Thrown in for good measure, we get interpretations of established classics ‘Mother Sky’, ‘Spoon’ and ‘Mushroom’. The first is based around a fragment we know from the version on the Soundtracks record (indeed, a joy of this box-set is in hearing snippets we half-recognise from album tracks). We get lengthy and meandering concert recordings of the second and third, showcasing the band’s skills for live improvisation.

The range of Can’s influences and kindred spirits is hugely apparent, often within the same song. The band members’ knowledge of classical music, jazz and African drumming rhythms shines through. Other times, we’re not too far from The Velvet Underground, Hendrix, Zappa, or James Brown.

No doubt, many will find much of this box-set wilfully self-indulgent, most likely during songs such as ‘The Agreement’, ‘Blind Mirror Surf’ and ‘True Story’. But even in that work we see a template for what is today being passed off as cutting edge noise-art.
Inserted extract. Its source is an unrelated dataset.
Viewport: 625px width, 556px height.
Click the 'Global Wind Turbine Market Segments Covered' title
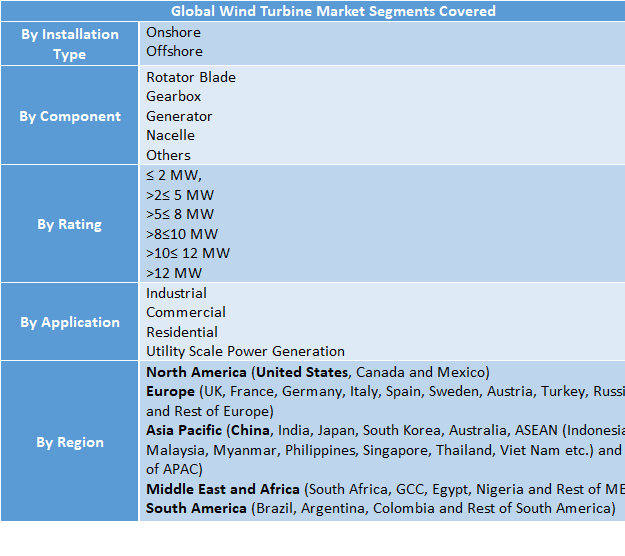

Some of the more intensive excursions into prog-rock will also not be to everyone’s tastes.

Serious plaudits must go to Schmidt and his son-in-law, sound engineer, Jono Podmore, for bringing these disparate fragments together into a coherent record. This is a box-set that not only does justice to the brilliance of Can, but that shows that Can got pretty much everywhere first. It is a truly staggering release. Enjoy, and behold.